* _TASK GOAL_:
Locate and copy each line in the data that contains the word "chevron".

[Dataset entries]
-------
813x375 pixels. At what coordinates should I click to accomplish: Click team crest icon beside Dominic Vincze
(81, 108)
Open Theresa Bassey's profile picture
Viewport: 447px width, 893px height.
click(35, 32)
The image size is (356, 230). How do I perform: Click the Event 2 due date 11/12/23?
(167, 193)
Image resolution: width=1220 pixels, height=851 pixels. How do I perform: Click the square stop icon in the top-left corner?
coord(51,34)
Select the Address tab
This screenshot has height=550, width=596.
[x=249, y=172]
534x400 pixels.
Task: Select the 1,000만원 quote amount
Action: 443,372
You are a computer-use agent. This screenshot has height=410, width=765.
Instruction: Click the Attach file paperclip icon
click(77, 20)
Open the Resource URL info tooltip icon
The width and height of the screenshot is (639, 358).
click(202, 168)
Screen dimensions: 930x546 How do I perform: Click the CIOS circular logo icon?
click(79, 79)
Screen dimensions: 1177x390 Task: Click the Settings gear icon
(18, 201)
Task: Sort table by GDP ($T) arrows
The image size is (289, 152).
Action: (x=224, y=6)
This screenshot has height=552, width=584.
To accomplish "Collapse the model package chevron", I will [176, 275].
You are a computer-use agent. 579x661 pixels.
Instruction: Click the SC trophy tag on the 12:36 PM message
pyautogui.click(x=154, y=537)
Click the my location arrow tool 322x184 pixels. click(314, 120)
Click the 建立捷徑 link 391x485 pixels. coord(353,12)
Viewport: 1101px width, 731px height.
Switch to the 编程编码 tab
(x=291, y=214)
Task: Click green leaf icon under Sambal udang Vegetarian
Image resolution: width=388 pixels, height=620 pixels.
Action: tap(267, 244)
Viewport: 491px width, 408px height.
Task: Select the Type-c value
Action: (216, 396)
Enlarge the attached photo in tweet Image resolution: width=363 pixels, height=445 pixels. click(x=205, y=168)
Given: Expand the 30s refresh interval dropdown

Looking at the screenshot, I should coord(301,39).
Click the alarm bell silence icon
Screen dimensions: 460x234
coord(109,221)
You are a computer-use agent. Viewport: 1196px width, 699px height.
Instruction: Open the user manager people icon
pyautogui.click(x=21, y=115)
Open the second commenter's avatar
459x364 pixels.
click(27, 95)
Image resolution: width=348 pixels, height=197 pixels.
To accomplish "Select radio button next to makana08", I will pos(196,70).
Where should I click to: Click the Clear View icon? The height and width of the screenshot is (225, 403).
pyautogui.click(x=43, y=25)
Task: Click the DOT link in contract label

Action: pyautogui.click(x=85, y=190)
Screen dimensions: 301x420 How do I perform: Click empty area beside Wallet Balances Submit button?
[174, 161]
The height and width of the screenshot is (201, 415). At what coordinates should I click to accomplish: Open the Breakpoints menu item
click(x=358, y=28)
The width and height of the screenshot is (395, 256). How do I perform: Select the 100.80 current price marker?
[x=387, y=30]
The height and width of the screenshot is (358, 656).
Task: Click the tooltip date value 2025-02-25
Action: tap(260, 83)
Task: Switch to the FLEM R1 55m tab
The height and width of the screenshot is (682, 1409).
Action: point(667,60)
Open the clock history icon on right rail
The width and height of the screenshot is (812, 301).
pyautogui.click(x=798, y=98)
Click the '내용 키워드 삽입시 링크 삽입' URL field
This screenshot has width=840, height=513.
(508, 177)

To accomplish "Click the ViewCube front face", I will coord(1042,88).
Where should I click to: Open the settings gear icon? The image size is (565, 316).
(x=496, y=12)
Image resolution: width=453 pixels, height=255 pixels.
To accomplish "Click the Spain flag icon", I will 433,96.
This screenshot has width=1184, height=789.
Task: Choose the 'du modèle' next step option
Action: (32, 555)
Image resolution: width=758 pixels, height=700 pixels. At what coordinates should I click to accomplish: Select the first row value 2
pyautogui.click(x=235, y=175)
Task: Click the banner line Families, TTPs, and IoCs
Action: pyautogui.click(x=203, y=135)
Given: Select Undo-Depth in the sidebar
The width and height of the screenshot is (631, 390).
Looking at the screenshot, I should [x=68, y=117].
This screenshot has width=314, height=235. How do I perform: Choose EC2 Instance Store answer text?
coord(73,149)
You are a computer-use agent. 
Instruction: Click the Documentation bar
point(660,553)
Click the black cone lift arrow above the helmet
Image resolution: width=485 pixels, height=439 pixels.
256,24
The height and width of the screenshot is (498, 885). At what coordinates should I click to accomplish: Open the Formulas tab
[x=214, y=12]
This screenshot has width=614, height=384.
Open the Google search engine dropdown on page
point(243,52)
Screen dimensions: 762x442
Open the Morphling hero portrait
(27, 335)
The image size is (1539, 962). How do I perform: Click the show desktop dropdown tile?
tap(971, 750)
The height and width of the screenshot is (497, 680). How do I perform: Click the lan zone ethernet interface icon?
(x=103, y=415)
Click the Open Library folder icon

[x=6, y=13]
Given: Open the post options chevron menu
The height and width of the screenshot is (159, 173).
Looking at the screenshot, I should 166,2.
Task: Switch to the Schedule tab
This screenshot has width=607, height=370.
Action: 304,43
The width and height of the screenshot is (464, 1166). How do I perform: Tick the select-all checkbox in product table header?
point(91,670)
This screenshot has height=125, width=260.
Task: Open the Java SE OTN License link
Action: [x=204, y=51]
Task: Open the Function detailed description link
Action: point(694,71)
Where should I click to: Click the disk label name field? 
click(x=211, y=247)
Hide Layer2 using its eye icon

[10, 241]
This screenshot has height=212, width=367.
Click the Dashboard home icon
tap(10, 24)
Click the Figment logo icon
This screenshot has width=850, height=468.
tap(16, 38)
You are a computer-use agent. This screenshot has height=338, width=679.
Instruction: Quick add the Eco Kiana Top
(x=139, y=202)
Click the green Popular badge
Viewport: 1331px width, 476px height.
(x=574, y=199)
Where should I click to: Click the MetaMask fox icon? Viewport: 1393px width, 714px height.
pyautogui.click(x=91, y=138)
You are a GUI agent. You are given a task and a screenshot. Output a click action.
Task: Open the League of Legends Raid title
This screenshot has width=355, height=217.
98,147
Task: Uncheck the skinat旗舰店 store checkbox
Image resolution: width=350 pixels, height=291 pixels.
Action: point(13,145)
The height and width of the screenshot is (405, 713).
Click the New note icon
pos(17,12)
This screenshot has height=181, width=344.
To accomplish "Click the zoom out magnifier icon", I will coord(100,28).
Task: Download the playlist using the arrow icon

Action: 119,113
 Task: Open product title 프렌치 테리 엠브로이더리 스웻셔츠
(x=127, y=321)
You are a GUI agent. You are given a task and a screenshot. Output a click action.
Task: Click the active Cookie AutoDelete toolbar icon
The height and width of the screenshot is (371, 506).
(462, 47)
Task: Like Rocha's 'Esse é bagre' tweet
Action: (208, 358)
-------
* _TASK RESPONSE_:
To accomplish "Collapse the model package chevron", I will [176, 275].
Given: Open the post options chevron menu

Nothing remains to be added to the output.